このスクロールは最上級で、記された内容は魂にまで刻み込まれ、約定を違える事は出来なくなる。約定を破らざるを得なくなったとき、その時は死を持って対価を払う事となると言うものだ。
「俺はあの時、お前に惚れてしまった。エヴァンジェリン、お前のことが好きだ」
「私に…惚れた、だと?私は……私は吸血鬼だぞ?お前は吸血鬼に惚れたのか?」
「言葉に嘘、偽りはない。俺はお前を、一人の女性として好きになった。お前が吸血鬼であろうとなかろうと、この気持ちは変わらん。それに、たとえ俺がこの告白で拒否をされ片思いに終わったとしても、お前に掛かってるその呪いは俺が必ず解いてやる!」
龍燕はエヴァの目を見て自分の気持ちを訴えた。エヴァは目を見開く。そしてすぐに下を向いた。
「……お前は馬鹿のようだな」
「ああ、確かに俺は馬鹿かも知れない。次いつ会えるかもわからなかったお前を、15年も片思いを続けてきたからな」
龍燕は手に持ったスクロールを開いた。
「この『スクロール』と言うのに、俺は誓いの言葉を書き記し、手配書をすぐにでも消せる様にまでして、長く…持ち続けていたからな。もし嫌ならスクロールに署名しなくてもいい。だが、お前に掛けられたその呪いは必ず解くと約束する」
エヴァは笑みを浮かべた。
「やはりお前は……本当の馬鹿だ」
「ああ、俺は確かに武闘派に傾い「私が言っているのはそういう事じゃない。私が言いたいのは『鈍感』だ」」
声を上げ遮って言い出したエヴァの言葉に、龍燕は驚きの表情を浮かべる。
「実は私も……お前と同じく『片思い』を15年間続けてたんだ」
「そういう事は…」
「そう。私はお前に出会い、私が吸血鬼であると言っても態度を変えず、それがどうしたと言わんばかりにお前はいたからな。初めてだったよ……私が吸血鬼と明かして、純粋に可愛いと言う言葉が返って来たのは。私は、あの日からお前の事を忘れたことがない。忘れられなかった。いくら『吸血鬼と人は結ばれない』と、そう考えて気持ちを抑えようとしても、私はまた龍燕に会いたいと考えてしまう程に」
エヴァは一区切りして話しを続ける。
「私はお前の仲間である、ナギ・スプリングフィールドを偶然にも見つけ、お前の行方をなんども聞いた事があった。それが原因でここに縛られてしまったが……。それでも15年間、私もお前を想い続けた。私の事を忘れているんじゃないのか、あの時の言葉は嘘だったんじゃないのか、あれは…幻だったのか。そう想う度に胸が張り裂けそうだった」
エヴァは顔を上げた。その目からは涙が流れていた。
「つまりそれは……」
「鈍いにも程があるぞ。私はお前の事が好きだと言ってるんだ。それを貸せ」
エヴァは龍燕からスクロールを取り上げて、誓いの言葉を見た。
『灼煉院龍燕はエヴァンジェリン・A・K・マクダウェルを裏切らない。
死が二人を別つその時まで、二人は互いを裏切らず、二人は約定を違えない。
灼煉院龍燕はその命の灯火が消え去るまで、エヴァンジェリン・A・K・マクダウェルを護り続ける』
エヴァは小さく笑い、自分の指先を噛み千切る。魔力が込められた自分の血で、自分の誓いを書き加えた。

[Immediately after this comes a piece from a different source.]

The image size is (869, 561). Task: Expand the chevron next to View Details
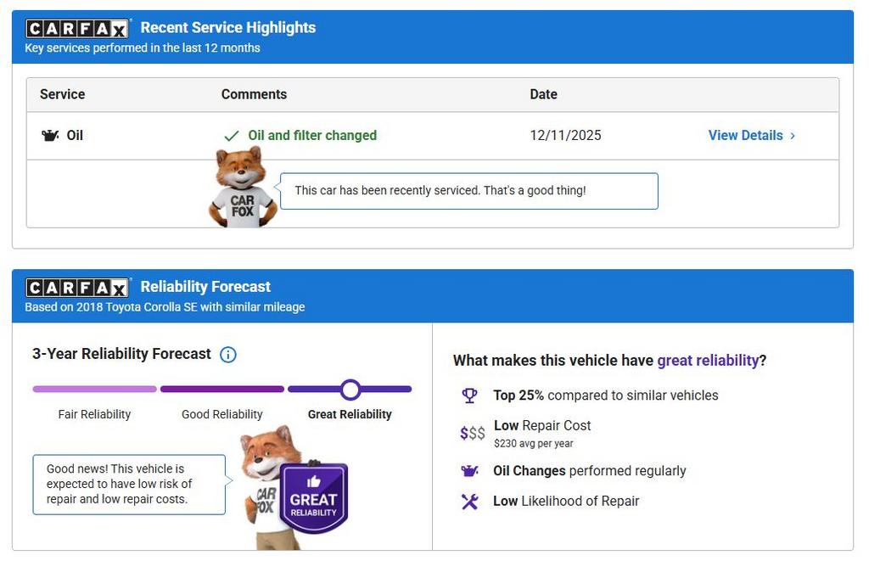point(793,136)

『エヴァンジェリン・A・K・マクダウェルは灼煉院龍燕を裏切らない。
死が二人を別つその時まで、二人は互いを裏切らず、二人は約定を違えない。
エヴァンジェリン・A・K・マクダウェルは、その命在るまで灼煉院龍燕を支え続ける』
「さぁ、署名したぞ。刻め」
「いいのか?呪いを解いてからじゃなくて」
「愚問だ。この気持ちは変わらないし、なりより『裏切らない』と、それに書いたからな。何年掛かろうとこの呪い、解いてもらうぞ」
エヴァはスクロールを龍燕へ渡した。
「そうだな」
受け取った龍燕は頷き返し、スクロールを放って解放した。スクロールは二つに解け、光となると二人の身体へ入り、二人の魂に刻まれる。その際、龍燕の九天の書の防衛機能が働こうとしたが、龍燕は管理者権限で黙らせた。
「これで、お前は私を裏切れなくなった」
「あぁ、俺はお前を裏切れなくなった」
一拍起き、再び口を開く。
「そして、お前は俺を裏切れなくなった」
「あぁ、私はお前を裏切れなくなった」
二人は近寄り、龍燕は少ししゃがみ、唇を重ね合った。